Source data:
□ □ □ □ □ □ □
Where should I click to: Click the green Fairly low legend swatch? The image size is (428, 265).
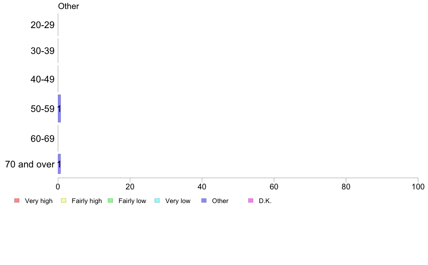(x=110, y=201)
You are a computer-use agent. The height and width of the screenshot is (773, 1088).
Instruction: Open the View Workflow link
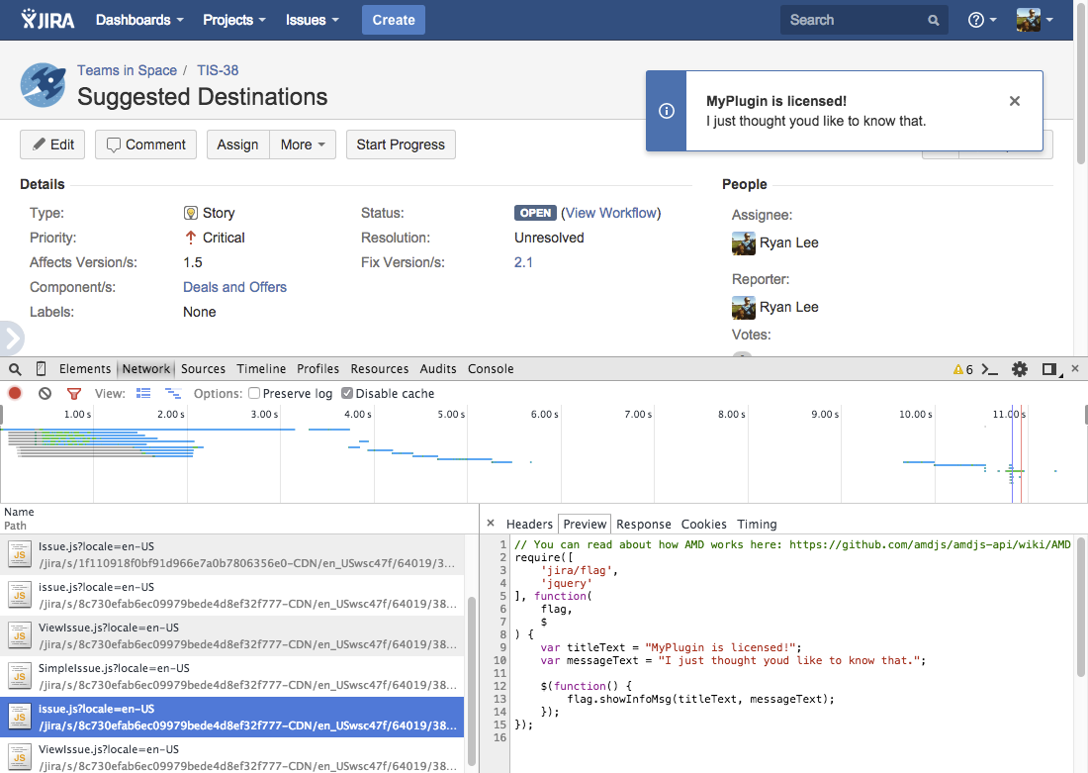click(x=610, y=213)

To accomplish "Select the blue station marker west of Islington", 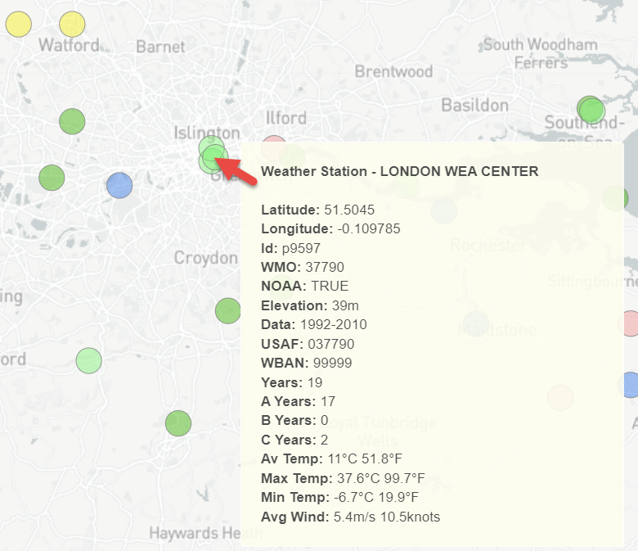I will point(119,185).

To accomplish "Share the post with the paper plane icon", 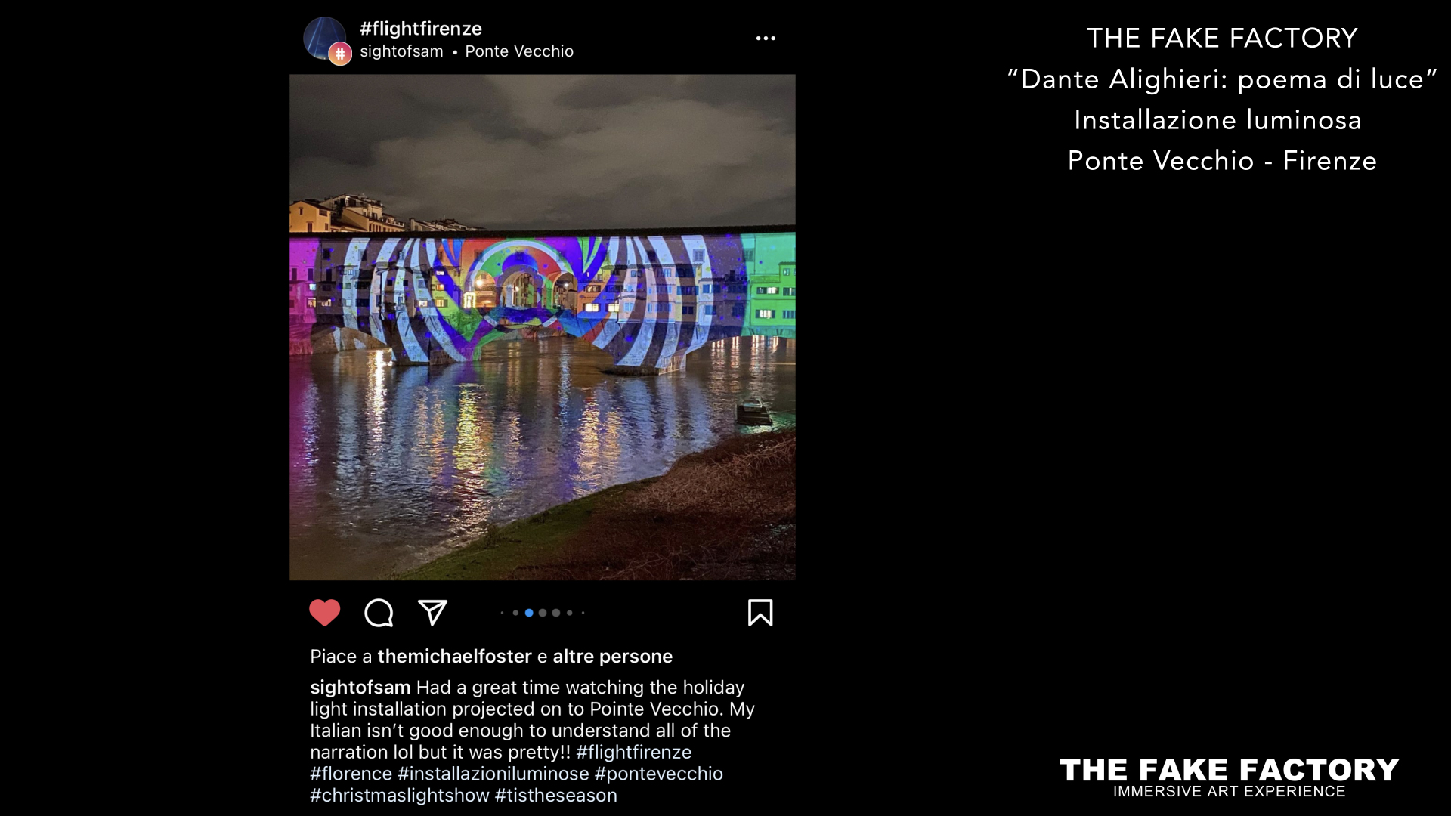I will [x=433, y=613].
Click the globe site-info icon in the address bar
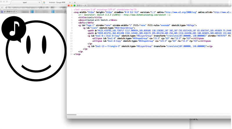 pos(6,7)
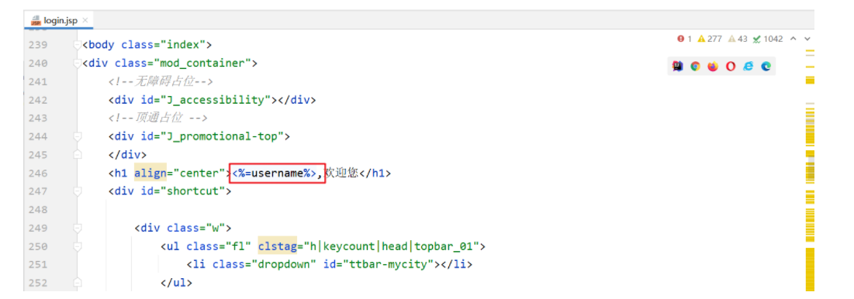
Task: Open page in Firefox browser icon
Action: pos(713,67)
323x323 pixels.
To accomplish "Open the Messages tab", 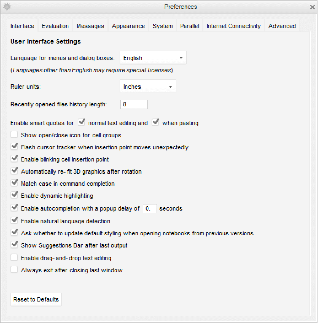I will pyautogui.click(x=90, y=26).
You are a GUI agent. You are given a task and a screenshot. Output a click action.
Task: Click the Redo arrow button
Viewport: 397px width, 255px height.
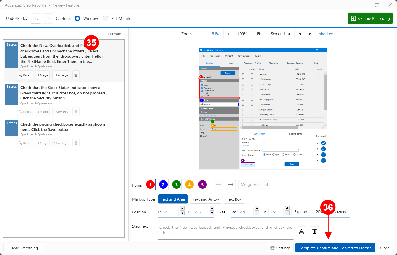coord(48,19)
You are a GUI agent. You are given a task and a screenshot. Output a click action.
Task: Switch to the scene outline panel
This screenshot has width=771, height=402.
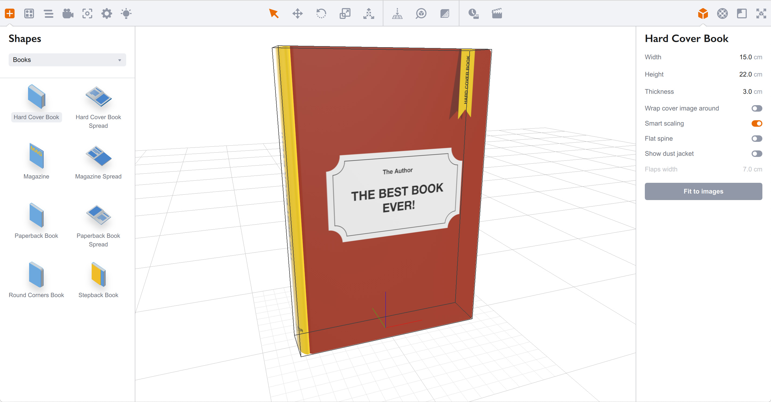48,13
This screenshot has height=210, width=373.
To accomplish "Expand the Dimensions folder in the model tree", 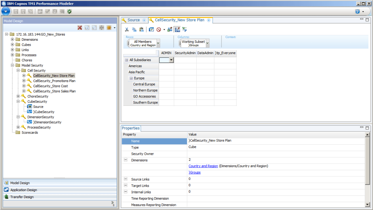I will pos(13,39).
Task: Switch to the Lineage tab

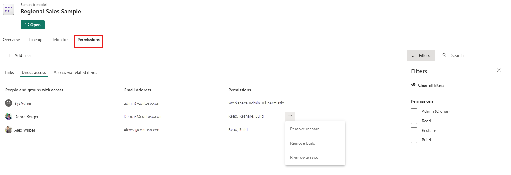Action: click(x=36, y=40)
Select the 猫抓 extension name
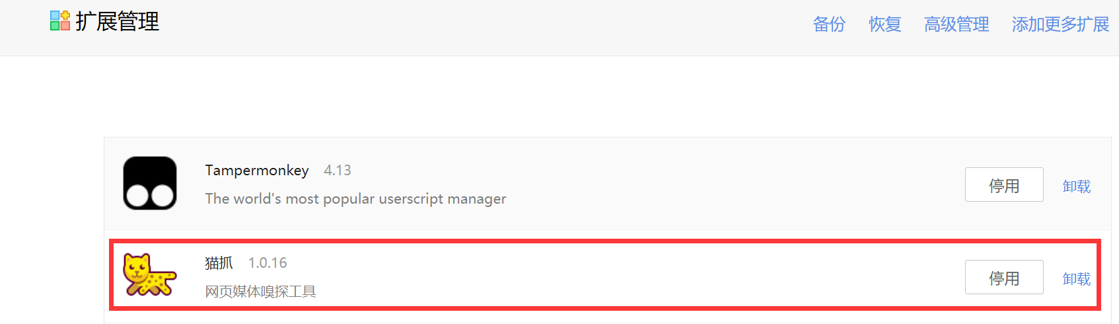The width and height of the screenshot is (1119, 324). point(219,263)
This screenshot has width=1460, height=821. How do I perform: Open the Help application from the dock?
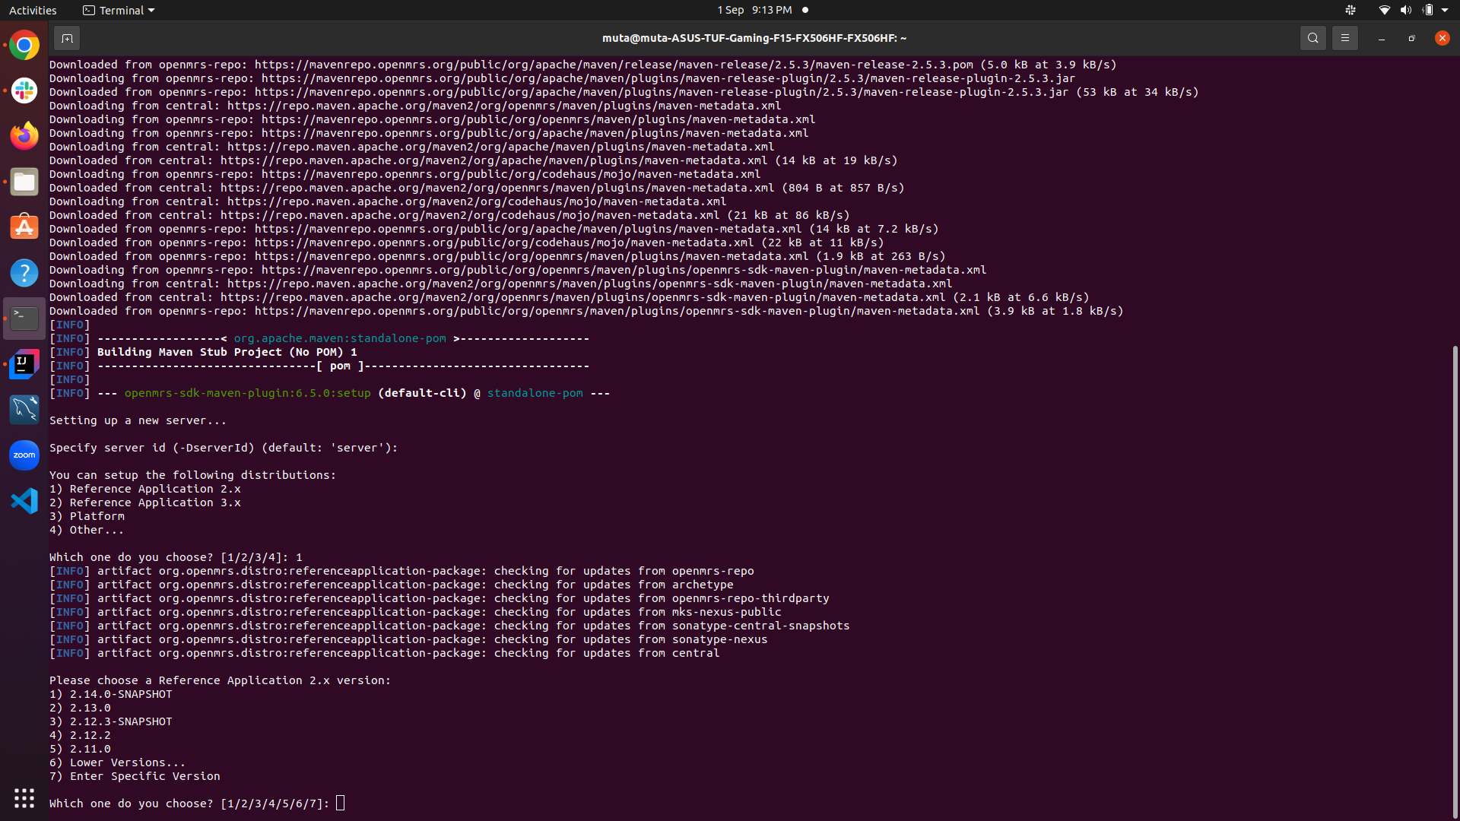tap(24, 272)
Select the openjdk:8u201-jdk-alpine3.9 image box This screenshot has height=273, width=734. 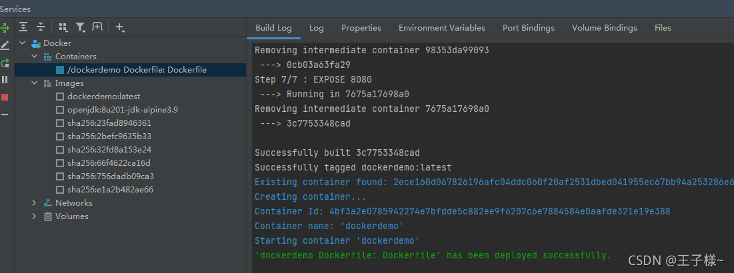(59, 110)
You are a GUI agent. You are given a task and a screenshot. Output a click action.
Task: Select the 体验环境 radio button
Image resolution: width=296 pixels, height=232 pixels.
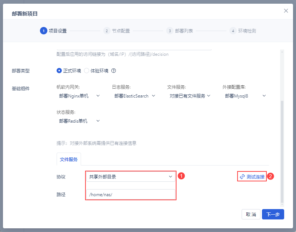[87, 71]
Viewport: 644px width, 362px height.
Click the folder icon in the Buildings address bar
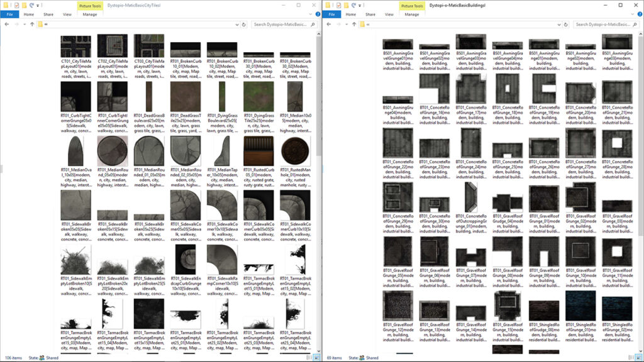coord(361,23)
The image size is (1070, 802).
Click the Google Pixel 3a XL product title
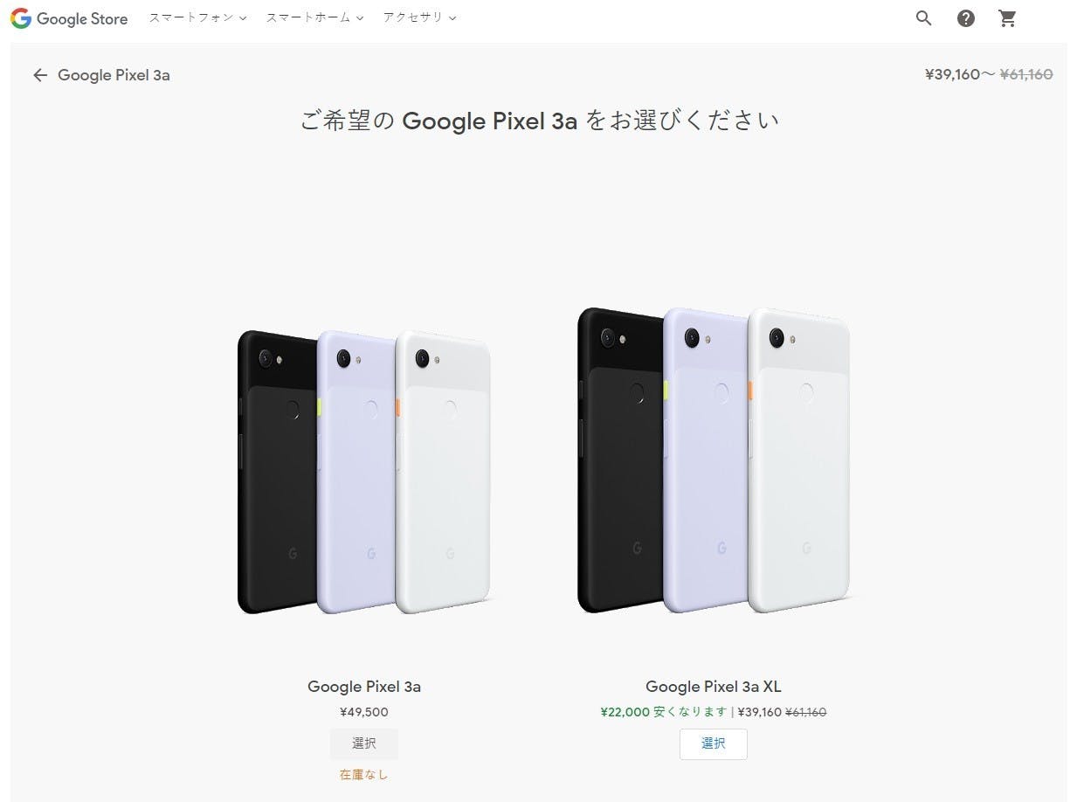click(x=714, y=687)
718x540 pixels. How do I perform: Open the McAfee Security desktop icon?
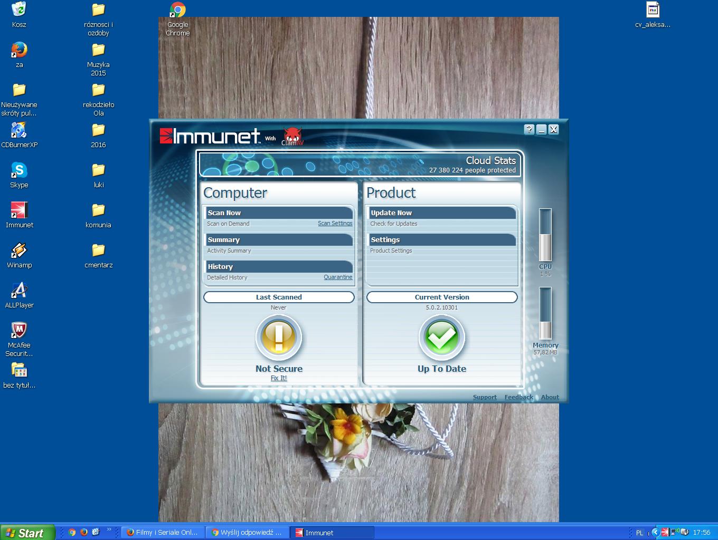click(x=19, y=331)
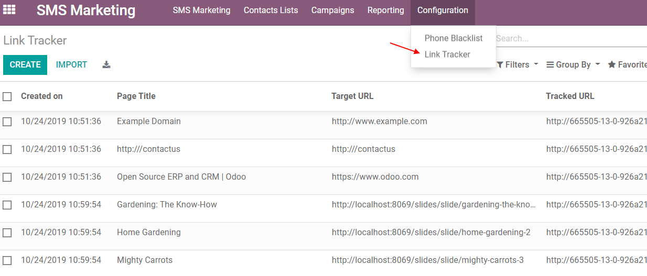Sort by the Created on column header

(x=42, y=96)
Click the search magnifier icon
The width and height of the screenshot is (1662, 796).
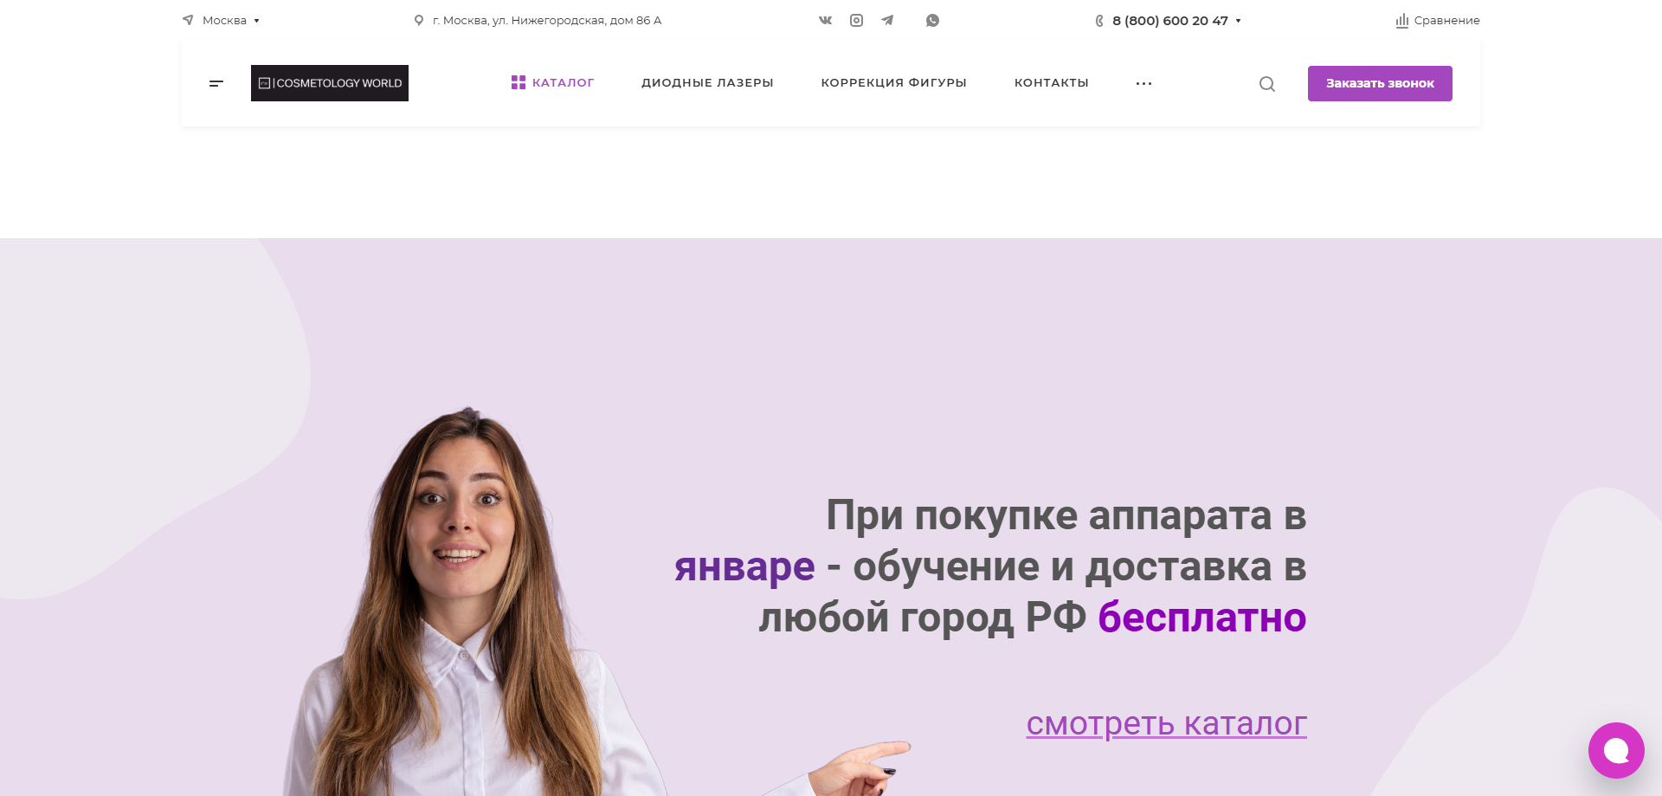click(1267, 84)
□ □ □ □ □ □ □
### Task description:
Can you put the lines into a numbered list, starting with the line containing "Click the search magnifier icon" and running through the end of the source data? Leave out blank lines and the pictures.

### Response to the exercise:
1. Click the search magnifier icon
2. The width and height of the screenshot is (1662, 796).
3. click(1267, 84)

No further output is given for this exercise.